▶ **WHAT THE TASK ASKS**
Can you format the rows below as a numbered list, one line per item, skipping any blank lines and leaving out the pictures?

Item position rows
* START *

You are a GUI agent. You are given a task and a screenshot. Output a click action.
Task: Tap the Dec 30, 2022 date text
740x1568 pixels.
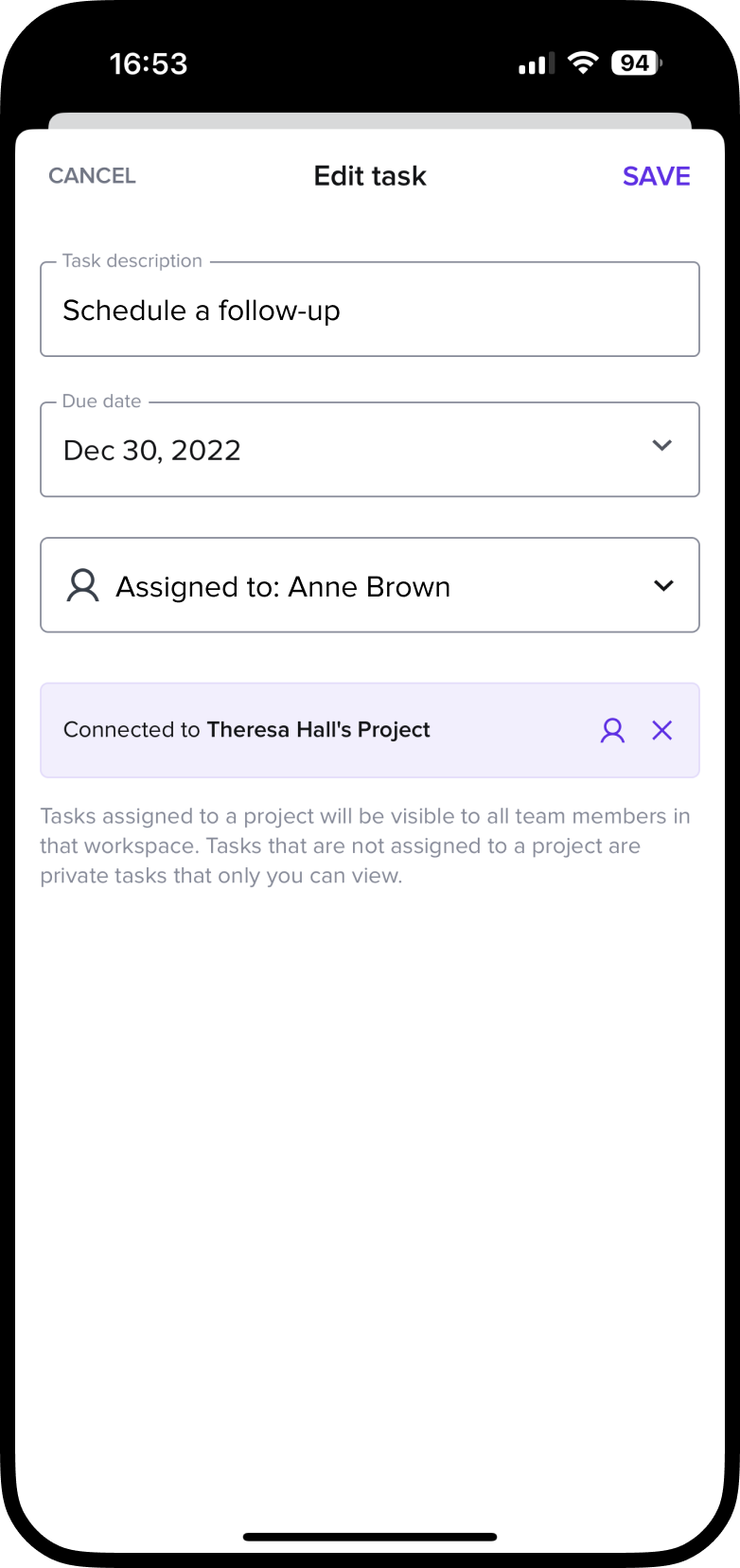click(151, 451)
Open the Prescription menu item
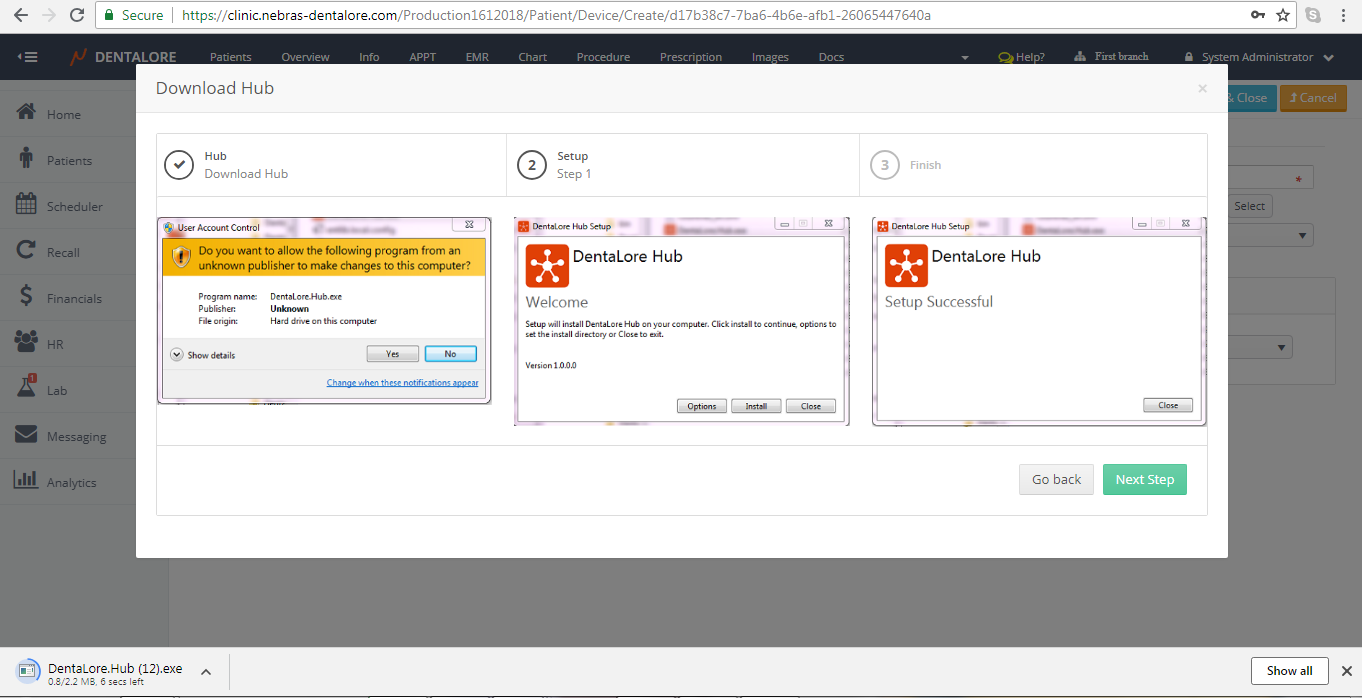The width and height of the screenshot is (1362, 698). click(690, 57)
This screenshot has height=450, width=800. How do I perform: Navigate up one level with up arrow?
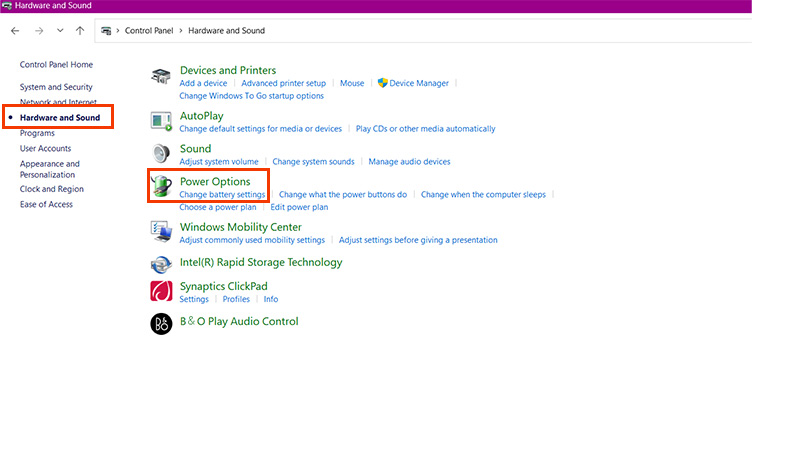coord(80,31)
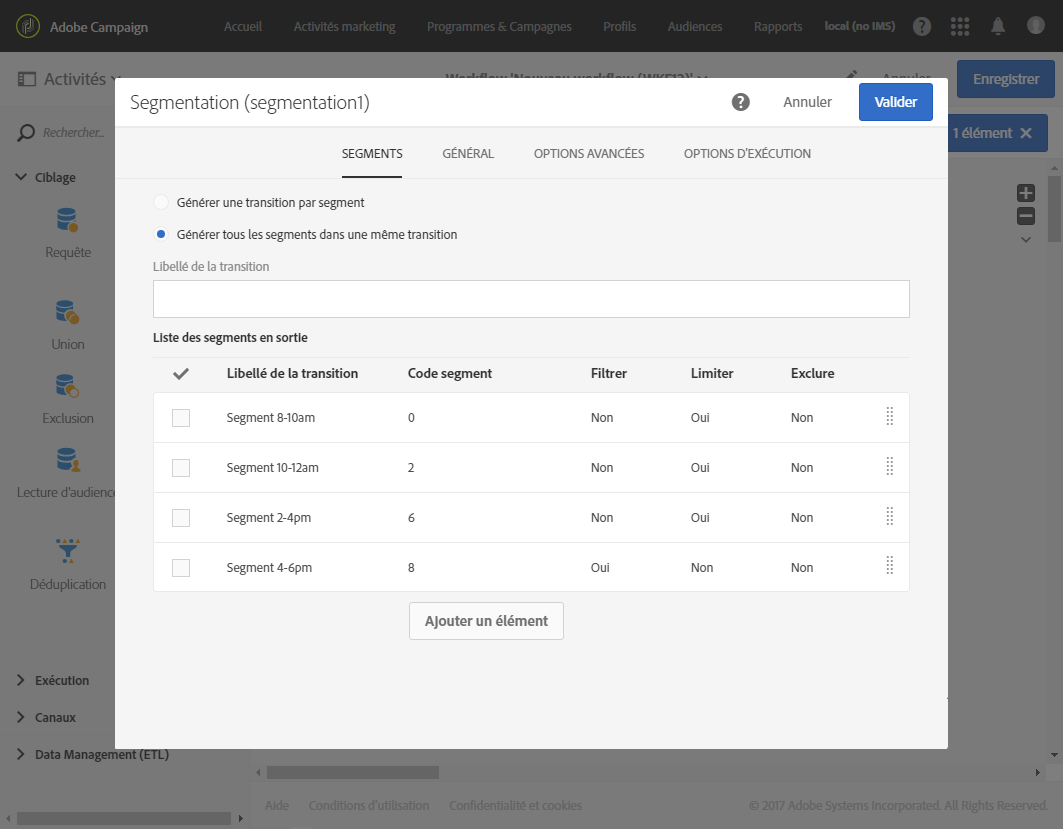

* END *

▶ **ANSWER**
1. You are a GUI agent. You are given a task and a screenshot. Output a click action.
2. Task: Tap the Dec 30, 2022 date text
3. 740x1568 pixels.
4. click(151, 451)
5. Open the Prescription menu item
6. The width and height of the screenshot is (1362, 698). click(690, 57)
7. This screenshot has height=450, width=800. How do I perform: Navigate up one level with up arrow?
8. coord(80,31)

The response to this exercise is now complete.